NEW DELHI: The Minister of State for Finance, Pankaj Chaudhary, has sharply criticised a glaring issue: a fundamental lack of transparency in the auction of pledged gold jewellery by defaulters.
During a recent Rajya Sabha session, Chaudhary described the process as deeply troubling—adding that it often ends with borrowers recovering far less than the actual market value of their pledged assets.
The Reserve Bank of India (RBI) confirmed these concerns in a major audit issued in September 2024, flagging multiple irregularities: gold valuation conducted without the borrower’s presence, inadequate due diligence, inconsistent loan-to-value (LTV) monitoring, recycling of loans, and critically, non-transparent auctions that dramatically under-price collateral.
Experts warn these issues go beyond bookkeeping – they undermine borrower rights. Legal professionals and consumer advocates suggest that poor auction practices of gold jewellery can amount to systematic exploitation.
In some cases, borrowers report their pledged gold – valued at Rs6,000 per gram – being auctioned for nearly half that price on the open market. Another account describes customers waiting months to recover excess auction proceeds they legally deserve: “The lender hasn’t refunded the excess even seven months later,” lamented one borrower on online forums
RBI demanded that all gold‑lending entities – banks and NBFCs – complete a comprehensive policy overhaul within three months, or face strict supervisory action, including licensing restrictions. These reforms focus on ensuring proper borrower presence during valuation, transparent auction practices, accurate LTV compliance, and rigorous governance over third-party service providers.
Why consumers should be worried
With gold loans surging by 30–50 per cent between September 2024 and early 2025, and gross NPAs in gold loans climbing to Rs4,470 crore for NBFCs and Rs2,162 crore for banks, the risks are real.
Borrowers in distress, often from rural or low-income backgrounds, face significant financial loss due to undervalued auctions and weak grievance redressal. Experts argue this not only hurts consumers, but also dents trust in one of the key credit instruments serving financial inclusion.
Industry insiders suggest that some bidders at auctions may form informal cartels, while internal or outsourced staff may prioritise speed over fairness. Without proper buyer vetting or live market references, auction prices often remain artificially depressed.
Analysts also point to a lack of public oversight or standardised auction rules enforced across lenders.

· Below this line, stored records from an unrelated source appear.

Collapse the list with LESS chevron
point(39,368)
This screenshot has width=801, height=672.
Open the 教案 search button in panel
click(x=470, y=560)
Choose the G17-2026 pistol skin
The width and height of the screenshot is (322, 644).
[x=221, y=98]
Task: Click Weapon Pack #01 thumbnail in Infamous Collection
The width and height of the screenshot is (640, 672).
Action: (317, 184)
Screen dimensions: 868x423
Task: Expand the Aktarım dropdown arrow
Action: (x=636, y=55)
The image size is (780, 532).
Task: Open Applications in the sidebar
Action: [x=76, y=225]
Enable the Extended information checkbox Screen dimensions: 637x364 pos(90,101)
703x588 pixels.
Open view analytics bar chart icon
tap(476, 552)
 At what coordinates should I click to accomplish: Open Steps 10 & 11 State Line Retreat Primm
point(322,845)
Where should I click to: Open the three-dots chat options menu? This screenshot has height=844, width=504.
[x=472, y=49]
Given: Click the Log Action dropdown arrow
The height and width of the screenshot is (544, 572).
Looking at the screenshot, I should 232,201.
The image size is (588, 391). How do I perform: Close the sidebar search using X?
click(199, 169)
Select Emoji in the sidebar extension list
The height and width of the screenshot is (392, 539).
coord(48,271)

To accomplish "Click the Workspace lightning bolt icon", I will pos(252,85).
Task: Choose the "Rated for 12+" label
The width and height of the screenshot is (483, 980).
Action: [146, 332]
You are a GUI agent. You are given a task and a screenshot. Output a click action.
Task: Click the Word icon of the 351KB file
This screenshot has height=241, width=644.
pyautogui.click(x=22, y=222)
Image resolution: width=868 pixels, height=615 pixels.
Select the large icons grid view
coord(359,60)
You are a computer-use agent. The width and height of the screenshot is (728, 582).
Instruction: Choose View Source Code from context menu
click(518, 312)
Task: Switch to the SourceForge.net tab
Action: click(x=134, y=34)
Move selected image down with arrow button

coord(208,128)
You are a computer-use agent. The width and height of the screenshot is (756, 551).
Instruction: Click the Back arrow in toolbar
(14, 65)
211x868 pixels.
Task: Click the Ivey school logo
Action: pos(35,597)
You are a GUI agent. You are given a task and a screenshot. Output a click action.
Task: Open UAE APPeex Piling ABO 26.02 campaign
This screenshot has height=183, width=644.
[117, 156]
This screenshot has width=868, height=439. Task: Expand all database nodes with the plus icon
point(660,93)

Regulators have indicated that persistent under-recovery in these auctions could worsen banks’ bad loan ratios by shrinking collateral value, and could ultimately slow down the aggressive growth seen in the gold-loan segment.
The path ahead
With RBI’s April 2025 proposals introducing stricter norms – such as limits on top‑ups, prohibiting dual pledges on the same gold, standardising purity/weight assessments, and mandating end-use monitoring – the onus is now on lenders to rebuild procedural integrity.
Whether reforms are implemented in full, and whether tribunals or consumer courts enforce refunds of unearned auction proceeds, will determine if India can turn this flagged practice from a scandal into a safeguarded credit tool.